[Passage provided Boundary: Start]
Is there anything more precious than your memories?
The night you met the love of your life… the birth of your kids… heck, even a fun night out with your pals a few weeks ago. They all help make life worth living.
But if you’ve got diabetes and aren’t working to keep your blood sugar under control, your brain’s highlight reel is going to start losing frames — and all of those precious memories will end up on the cutting-room floor.
This isn’t the risk of dementia. I’m sure you’ve heard plenty about how diabetics face a higher risk of that brain-robbing disease years down the road.
This is different.
New research shows how this is another type of memory loss — and it’s a risk you’re facing RIGHT NOW, because as your blood sugar levels creep up, your episodic memory starts to fade out.
That’s not just any old part of the memory. It’s not your grocery list, it’s not the appointment Tuesday with the physical therapist and it’s not making sure you pay the cable bill on time.
Episodic memory is your most precious memories: the things that happened to you and the things you did, whether it was last week or 50 years ago.
But once it slips, you might not even remember what you had for breakfast this morning!
The new study focused on seniors with an average age of 73 and found that folks who were NOT diabetics and had GOOD blood sugar control managed to hang onto much of their episodic memory.
In diabetics, it was another story altogether.
[Passage provided Boundary: End]
[Extracted data Boundary: Start]
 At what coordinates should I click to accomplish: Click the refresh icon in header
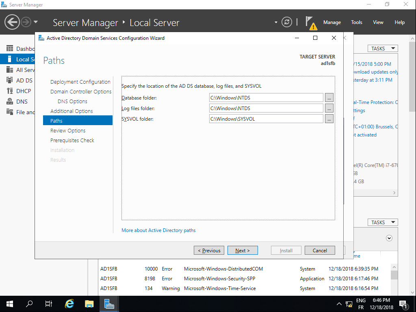pos(287,22)
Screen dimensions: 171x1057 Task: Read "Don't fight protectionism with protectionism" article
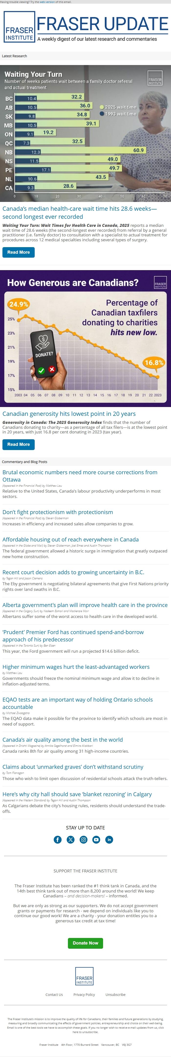pos(58,512)
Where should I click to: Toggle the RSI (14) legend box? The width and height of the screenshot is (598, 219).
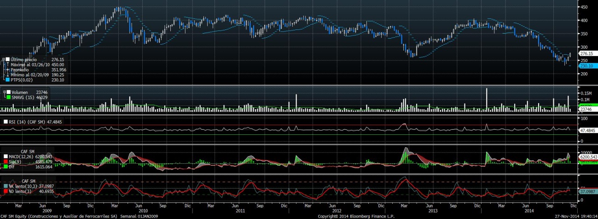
[Extracted data Boundary: End]
» **Task brief**:
Continue the passage on blood sugar and episodic memory, picking up after its final sentence. This listing has no connection to the passage on diabetes and memory.

» **Written answer**:
The higher the hemoglobin A1c levels, the more memories they lost over the six-year study, which was published in the Journal of Epidemiology and Community Health.
Along with drops in episodic memory, diabetics with higher hemoglobin A1c levels were also more likely to flunk other tests — including word recall tests.
The reason? It’s the sugar, which dissolves into your blood and rushes all over your body, causing short circuits everywhere — and when it gets upstairs, it practically fries the wiring in your brain.
It burns through the all-important cells that transmit messages to the hippocampus, where memories are stored.
Ready for the scary part? This could be happening to you already.
But how would you know? Once a memory is gone, it’s not like Hillary’s “deleted” emails, which will be haunting her for years to come.
No, when you lose your memories… they’re not coming back.
So if you’ve got diabetes, it’s time to get serious about blood sugar control even if you THINK you haven’t had any problems yet… because by the time it’s obvious something’s wrong, it could be too late.